Praying with Jane Eyre: Reflections on Reading as Sacred Practice by Vanessa Zoltan
For several years I listened faithfully to the podcast Harry Potter as Sacred Text with Vanessa Zoltan. I was excited to read her book. This was a good book. Zoltan writes about choosing Jane Eyre as a sacred text and spending a year (or more) reading it, learning it, being challenged by it, just as one might read the Bible or other sacred texts. This book challenges me to be a better reader.
I love the idea of sacredness. I want to be called to bigger things outside of myself. I don’t want my life to be a matter of distractions from death and then death. I want to surprise myself and honor the ways in which the world surprises me. I want to connect deeply to others, to the earth, and to myself. I want to help heal that which is broken in us.-
Vanessa Zoltan
A practice from Praying with Jane Eyre that I’m incorporating into my renewed morning routine is jotting down phrases that catch my eye as I’m reading in a notebook, one after the other. She shared about a man who wrote quotes down in a collection and then used the collected quotes as his own sacred, reflective text.
I’ve italicized the lines that sparkle for me.
“We cannot hold on to things and enter. We must put down what we carry, open the door, and then take up only what we need to bring inside.”
― Mark Nepo, The Book of Awakening: Having the Life You Want by Being Present to the Life You Have
“Every night before I go to sleep I say out loud three things that I am grateful for, all the significant, insignificant, extraordinary, ordinary stuff of my life. It is a small practice and humble, and yet, I find I sleep better Holding what lightens and softens my life ever so briefly at the end of the day.”

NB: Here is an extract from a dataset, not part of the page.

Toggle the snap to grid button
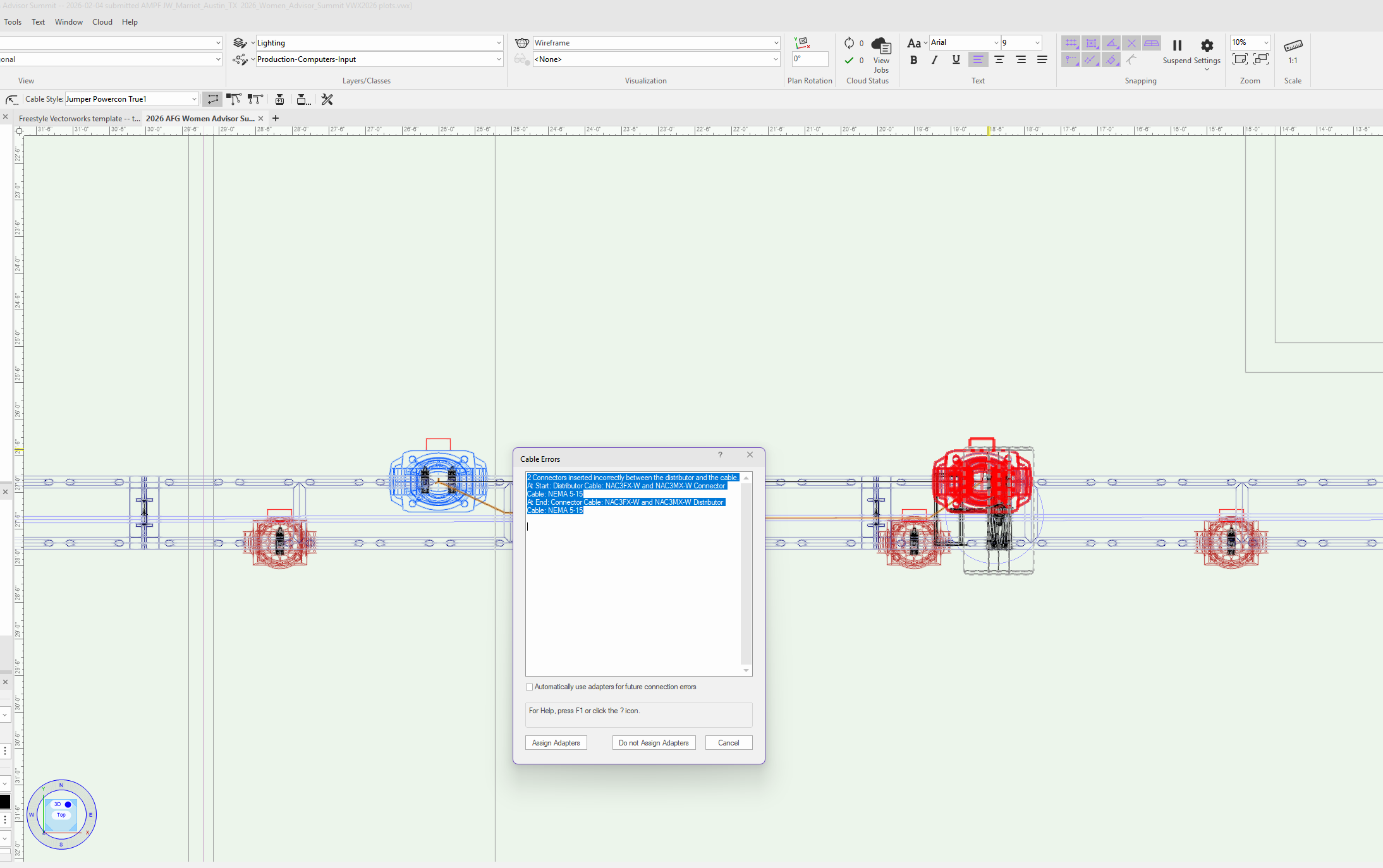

― Carrie Newcomer, A Permeable Life: Poems & Essays“
Life is sacred—for everyone, not just monks and mystics. But to feel it and see it, there are things you can do, things that bring out the wonder and connectedness of everything in life. It begins with your intention, looking in. And it’s furthered by your attention, looking out.”
― Rivvy Neshama, Recipes for a Sacred Life: True Stories and a Few Miracles
For Belonging
by John O'Donohue
May you listen to your longing to be free.

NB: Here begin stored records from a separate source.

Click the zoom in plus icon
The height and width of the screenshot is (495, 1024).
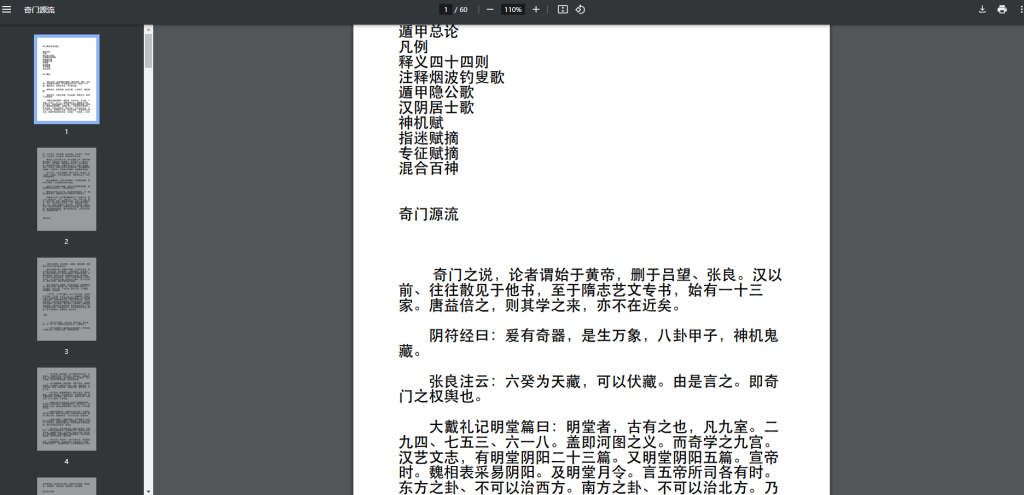[536, 9]
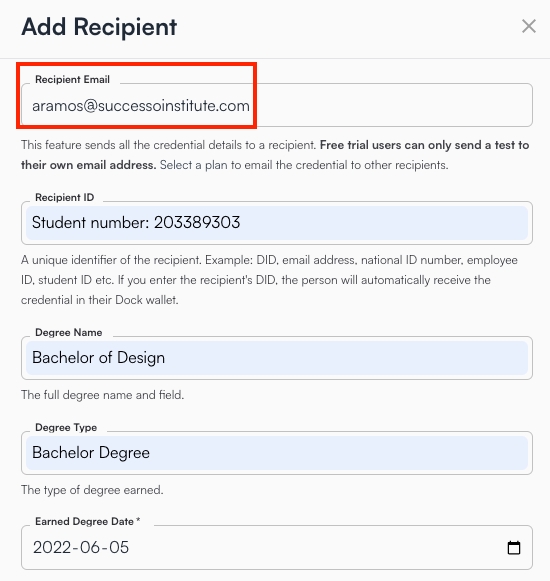The width and height of the screenshot is (550, 581).
Task: Select the month 06 date segment
Action: tap(89, 547)
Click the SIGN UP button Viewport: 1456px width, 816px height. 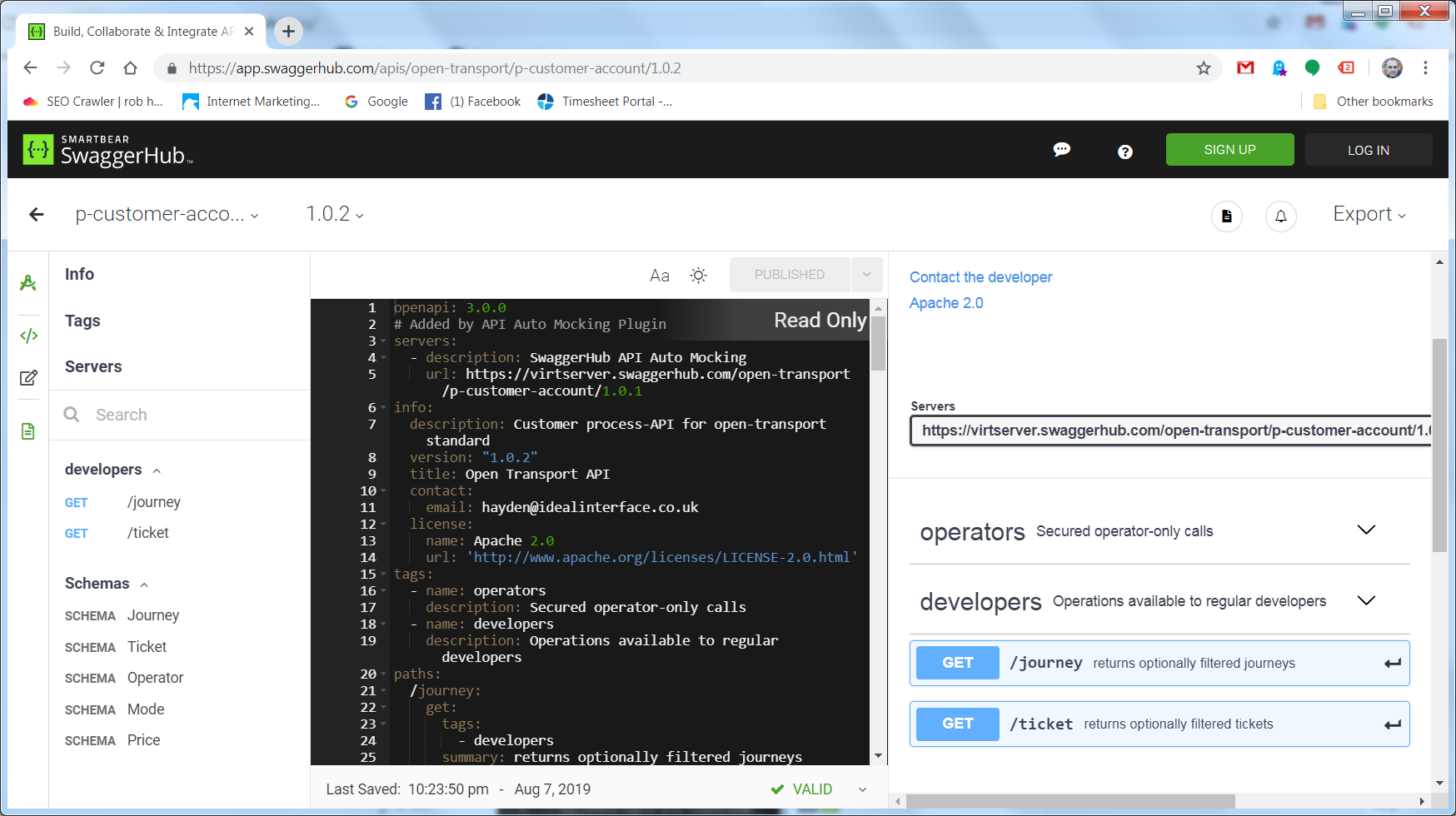click(1229, 150)
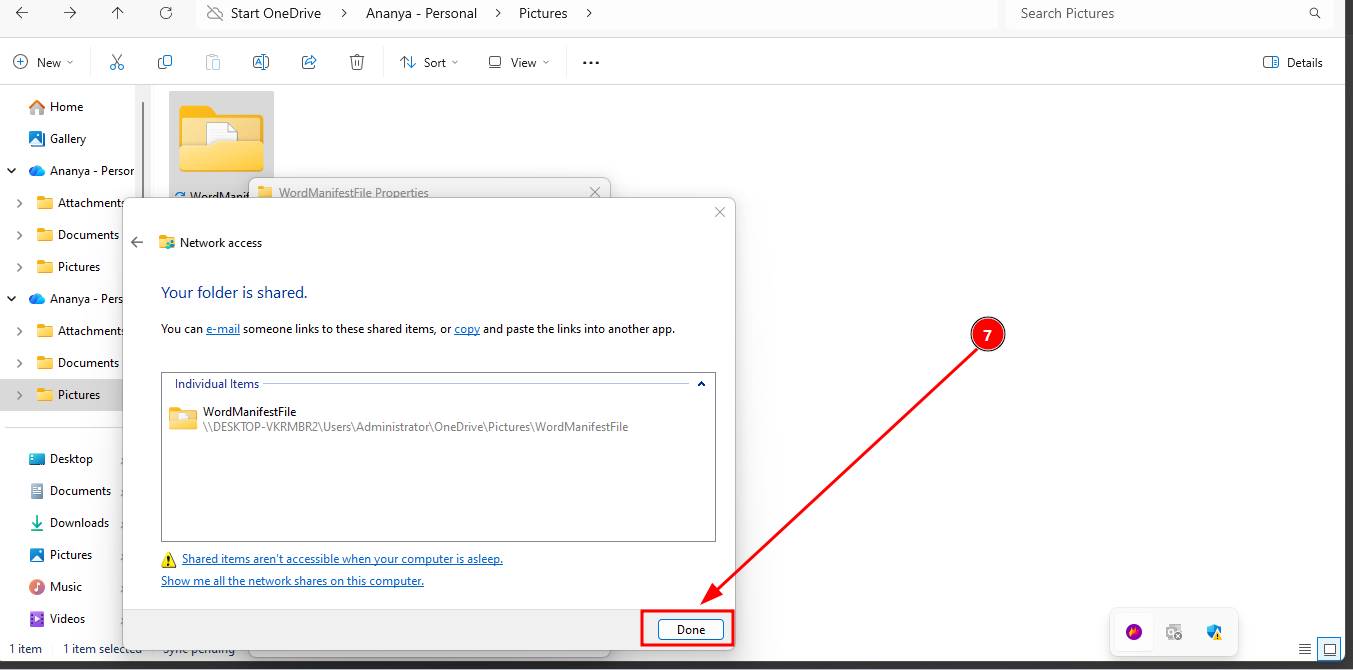Click the Done button
The width and height of the screenshot is (1353, 670).
[690, 629]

May the frames of your belonging be generous enough for your dreams.
May you arise each day with a voice of blessing whispering in your heart.
May you find harmony between your soul and your life.
May the sanctuary of your soul never become haunted.
May you know the eternal longing that lives at the heart of time.
May there be kindness in your gaze when you look within.
May you never place walls between the light and yourself.
May you allow the wild beauty of the invisible world to gather you, mind you, and embrace you in belonging.